El que no cumpla el más pequeño de estos mandamientos, y enseñe a los otros a hacer lo mismo, será considerado el menor en el Reino de los Cielos. En cambio, el que los cumpla y enseñe, será considerado grande en el Reino de los Cielos."

COMENTARIO:

  Este Evangelio de san Mateo, cobra su sentido ante los momentos de expectación mesiánica que se vivían en Israel. Era el Mesías, según contaban las Escrituras, al que se le atribuía la función de ser el verdadero y definitivo intérprete de la Ley. Y Jesús es lo que hace; con un paralelismo con Moisés, que transmitió a su pueblo la Ley que Dios le había entregado. Pero el Señor actúa con autoridad, demostrando que no sólo la puede comentar y analizar; sino que le da su verdadero valor al perfeccionar su conocimiento. Y puede hacerlo, porque Él es la Razón y la Conciencia de aquellos preceptos que fueron dados por el Creador, para el buen funcionamiento de sus criaturas.

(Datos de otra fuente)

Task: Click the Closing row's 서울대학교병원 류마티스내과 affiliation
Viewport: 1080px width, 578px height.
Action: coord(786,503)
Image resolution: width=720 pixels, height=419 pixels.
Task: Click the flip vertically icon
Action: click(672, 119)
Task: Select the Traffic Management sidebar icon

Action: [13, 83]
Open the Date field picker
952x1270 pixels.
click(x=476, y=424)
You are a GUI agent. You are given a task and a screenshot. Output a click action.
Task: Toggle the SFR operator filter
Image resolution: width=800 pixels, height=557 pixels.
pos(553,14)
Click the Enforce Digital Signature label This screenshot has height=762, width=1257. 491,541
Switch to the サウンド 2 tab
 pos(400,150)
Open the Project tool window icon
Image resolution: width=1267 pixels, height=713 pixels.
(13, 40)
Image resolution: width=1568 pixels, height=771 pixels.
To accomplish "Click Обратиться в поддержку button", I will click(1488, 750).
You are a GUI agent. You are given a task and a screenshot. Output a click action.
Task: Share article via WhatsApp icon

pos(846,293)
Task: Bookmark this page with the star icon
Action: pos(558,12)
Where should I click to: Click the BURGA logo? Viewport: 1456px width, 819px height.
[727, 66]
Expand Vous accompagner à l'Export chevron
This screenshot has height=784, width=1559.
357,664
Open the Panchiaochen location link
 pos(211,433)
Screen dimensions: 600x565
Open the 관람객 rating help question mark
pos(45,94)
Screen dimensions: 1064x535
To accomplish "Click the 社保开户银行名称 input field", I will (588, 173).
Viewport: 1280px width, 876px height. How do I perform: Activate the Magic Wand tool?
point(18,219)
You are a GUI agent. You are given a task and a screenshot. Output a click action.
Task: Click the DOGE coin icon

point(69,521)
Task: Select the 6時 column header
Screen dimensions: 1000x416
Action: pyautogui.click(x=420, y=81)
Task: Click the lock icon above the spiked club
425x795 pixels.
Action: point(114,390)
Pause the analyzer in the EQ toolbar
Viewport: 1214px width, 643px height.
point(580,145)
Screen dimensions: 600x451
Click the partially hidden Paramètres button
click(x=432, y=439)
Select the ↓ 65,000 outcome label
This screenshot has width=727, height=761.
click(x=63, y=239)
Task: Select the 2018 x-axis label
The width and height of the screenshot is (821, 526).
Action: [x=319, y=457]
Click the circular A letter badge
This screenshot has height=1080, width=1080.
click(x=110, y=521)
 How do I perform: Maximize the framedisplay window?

  Jesús no anula ninguno de los mandamientos, sino que los interioriza y los lleva a la perfección de su contenido; proponiendo lo que ya estaba implícito en ellos y que los hombres todavía no habían descubierto, en su total profundidad. Es decir, que el Señor da luz con sus palabras a ese camino de salvación, que se presentaba entre tinieblas; iluminando sus senderos para que los podamos recorrer sin tropiezos ni dificultad. Cristo facilita al hombre este trayecto hacia Dios, explicitando el mapa de la salvación que los hombres habían complicado, por la dureza de su corazón. Y nos recuerda que la Ley, como decía san Josemaría, no es un cumplo-y-miento; sino que es esa actitud que nace de nuestro interior y que siempre es fruto de un alma enamorada. Nuestros actos deben ser la manifestación real de nuestro sentir; ya que si no, quedan convertidos en la representación de lo que nos conviene, y por ello, estaremos viviendo una mentira existencial. Pero el engaño, que puede funcionar ante todos aquellos que nos rodean, es inútil cuando nos encontramos delante de Dios.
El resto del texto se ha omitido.